Największe miasto Kanady przegrało z deszczem

Dodano:   /  Zmieniono: 
Ulewne deszcze sparaliżowały Toronto (fot. sxc.hu) Źródło:FreeImages.com
Burza i opady deszczu spowodowały zamieszanie w Toronto. Ulice zamieniły się w potoki, kilkaset tysięcy ludzi nie miało prądu.
Mieszkańcy największego miasta Kanady doświadczyli gwałtownych opadów deszczu o rzadko w tym rejonie spotykanej skali. Miejscami spadło 90 mm deszczu, trzy razy więcej niż wynosi oficjalny rekord.

Stacje metra zostały zalane, a pociągi podziemnej kolejki przestały kursować. Kłopoty mieli także pasażerowie pociągów podmiejskich.

W Toronto doszło do awarii sieci energetycznej, prądu nie miało ok. 300 tysięcy ludzi.

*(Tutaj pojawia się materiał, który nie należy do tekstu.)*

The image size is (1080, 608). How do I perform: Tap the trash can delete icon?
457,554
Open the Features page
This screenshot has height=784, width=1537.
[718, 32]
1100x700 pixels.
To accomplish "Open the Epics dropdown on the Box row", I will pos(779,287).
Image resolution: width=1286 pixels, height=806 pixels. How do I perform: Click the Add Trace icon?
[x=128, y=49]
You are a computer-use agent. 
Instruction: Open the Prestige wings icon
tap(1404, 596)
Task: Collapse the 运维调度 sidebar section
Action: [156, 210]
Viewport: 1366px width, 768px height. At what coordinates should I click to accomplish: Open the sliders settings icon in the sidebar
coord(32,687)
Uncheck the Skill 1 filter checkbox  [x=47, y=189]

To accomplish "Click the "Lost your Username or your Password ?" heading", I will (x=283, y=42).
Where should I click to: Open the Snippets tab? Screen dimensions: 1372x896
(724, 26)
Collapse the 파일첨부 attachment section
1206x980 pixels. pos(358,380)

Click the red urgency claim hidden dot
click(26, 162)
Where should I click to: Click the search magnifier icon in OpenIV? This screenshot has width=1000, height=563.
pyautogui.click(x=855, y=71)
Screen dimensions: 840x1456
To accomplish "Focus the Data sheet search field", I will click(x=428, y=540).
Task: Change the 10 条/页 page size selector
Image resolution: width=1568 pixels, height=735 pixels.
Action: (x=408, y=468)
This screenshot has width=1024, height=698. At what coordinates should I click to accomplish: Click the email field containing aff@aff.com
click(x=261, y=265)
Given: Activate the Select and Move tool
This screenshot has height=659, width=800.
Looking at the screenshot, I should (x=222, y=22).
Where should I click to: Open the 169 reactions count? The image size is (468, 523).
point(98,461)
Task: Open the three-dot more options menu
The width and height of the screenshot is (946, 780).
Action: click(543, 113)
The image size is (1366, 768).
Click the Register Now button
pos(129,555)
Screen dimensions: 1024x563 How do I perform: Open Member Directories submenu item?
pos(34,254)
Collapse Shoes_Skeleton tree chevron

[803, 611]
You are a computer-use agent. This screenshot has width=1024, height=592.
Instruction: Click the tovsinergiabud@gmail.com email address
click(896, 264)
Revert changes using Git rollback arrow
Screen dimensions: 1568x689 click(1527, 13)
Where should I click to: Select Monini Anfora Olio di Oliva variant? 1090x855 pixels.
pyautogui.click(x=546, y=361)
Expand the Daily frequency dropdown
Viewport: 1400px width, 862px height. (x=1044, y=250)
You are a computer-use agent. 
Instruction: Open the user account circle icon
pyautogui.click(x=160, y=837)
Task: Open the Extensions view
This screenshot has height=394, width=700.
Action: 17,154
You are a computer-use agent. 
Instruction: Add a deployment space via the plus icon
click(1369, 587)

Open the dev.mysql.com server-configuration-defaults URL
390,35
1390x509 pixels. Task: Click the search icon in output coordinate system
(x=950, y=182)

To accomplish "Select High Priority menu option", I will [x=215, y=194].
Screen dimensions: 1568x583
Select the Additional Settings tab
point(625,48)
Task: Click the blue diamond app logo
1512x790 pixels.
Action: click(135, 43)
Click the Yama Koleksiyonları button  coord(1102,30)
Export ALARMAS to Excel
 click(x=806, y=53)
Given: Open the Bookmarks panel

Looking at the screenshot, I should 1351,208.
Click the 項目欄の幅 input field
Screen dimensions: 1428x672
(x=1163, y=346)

Z ilością wody nie poradził sobie system odpływowy. Ulice zamieniły się w potoki, tworzyły się rozlewiska. Wiele aut zostało całkowicie zalanych.

To kolejny przypadek intensywnych opadów deszczu w ostatnim czasie w Kanadzie. Kilkanaście dni temu w Calgary w wyniku burzy trzy osoby zginęły, a ok. 100 tys. ewakuowano.